Assim, o Supremo ficou mais exposto, menos blindado pela aura que existia no passado e que era mantida com cuidado pelos ministros. Os ministros passaram a conviver com desconfianças mútuas. Ao mesmo tempo, a sociedade passou a procurar sempre interesses outros, agendas políticas por trás de toda decisão do Supremo.

Mesmo adotando uma jurisprudência defensiva, há hoje 37.400 processos pendentes de julgamento na Corte. Este número parece estar muito distante do razoável. O que pode ser feito?

Recondo: A “crise dos números” é histórica no Supremo. E as discussões no tribunal no século passado já revelavam o incômodo dos ministros com a carga crescente de trabalho. O número de processos é um problema? É, sem dúvida.

Existem problemas de deliberação, com votos extensos, dúvidas sobre a razão de decidir do plenário? Sim. Mas o que hoje mais me chama a atenção – mais do que números – é a argumentação dos ministros, a sugestão de que uma decisão neste ou naquele sentido vai gerar efeito X ou Y sem que haja evidências nesse sentido ou sem que apresentem razões para essas conclusões.

Números o Supremo vai conseguir enfrentar: hipertrofiando o plenário virtual, por exemplo. Mas a argumentação, a discussão, a força argumentativa da decisão, enfim, essa não será enfrentada com os mesmos remédios.

A posição contramajoritária que cabe a uma corte constitucional — a de proteger as minorias contra eventuais excessos da maioria — foi de alguma forma afetada depois da eleição do presidente Jair Bolsonaro? 

Weber: Na verdade, o governo Bolsonaro não saiu do lugar. Produziu muito mais calor do que luz. As ameaças ao núcleo protegido de direitos humanos existe, mas ainda estão no campo da retórica, das redes sociais.

Além do mais, não há nenhuma sinalização do Supremo de que vá recuar nessa agenda. Pelo contrário. Há uma corrente acadêmica forte no exterior no sentido de enquadrar as cortes constitucionais como fortalezas do conservadorismo.

O STF seguiu caminho diverso. Por aqui, ele, diante muitas vezes da inércia deliberada do Congresso, esteve na vanguarda. Não vejo alteração nessa dinâmica.

Há na história do Supremo Tribunal Federal algo parecido com o inquérito instaurado de ofício por Dias Toffoli para investigar fake news e ataques à corte?

Recondo: Não, não há. Mas é preciso avaliar o contexto deste inquérito, e buscamos fazer isso no livro. Isso não apaga as discussões sobre a heterodoxia do processo, sem participação do Ministério Público, etc.

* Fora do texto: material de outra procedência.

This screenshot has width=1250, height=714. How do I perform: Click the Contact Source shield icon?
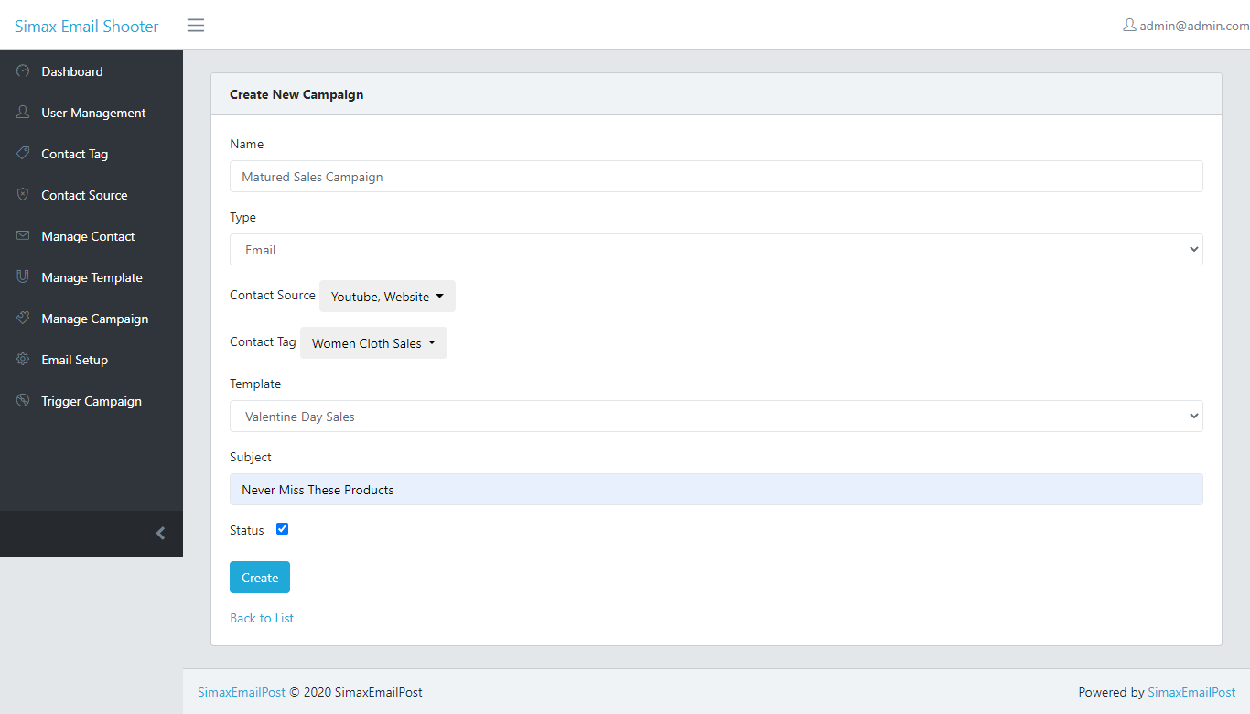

Entretanto, é preciso avaliar que este inquérito é aberto num cenário de conflito evidente entre os Poderes desde a posse do presidente Jair Bolsonaro. Este não é um inquérito para apurar puramente fake news.

Este processo é maior do que isso. E é preciso olhar para este inquérito neste contexto. O Supremo passou a ser mais claramente criticado e atacado, seja nas redes sociais, seja nos discursos de parlamentares, seja nas iniciativas de impeachment de ministros ou criação de comissões parlamentares de inquérito. O STF abriu este inquérito mais para se defender do que para atacar. Entretanto, repito, isso não apaga ou justifica as heterodoxias do processo.

O Supremo se encontra sob constante ataque nas redes sociais. A corte ou os próprios ministros devem reagir de alguma forma? 

Weber: As redes sociais estão infestadas de bolhas de radicalismos. São grupos impermeáveis à razão e ao diálogo, que são a matéria-prima do dia a dia de um tribunal constitucional. Tudo no Supremo deve ser fundamentado, as evoluções jurisprudenciais, a ponderação no casos difíceis, as revisões.

Os ministros, individualmente, não devem cruzar a linha vermelha, ir para o confronto, dar respostas pontuais ao rugir das redes. E eles não fazem isso. Essa missão é da instituição Supremo. É uma batalha que só se ganhará com o tempo, com o Supremo enviando mensagens de coesão, de respeito ao decidido, ao colegiado. Nunca será unânime, mas a taxa da legitimidade certamente será maior.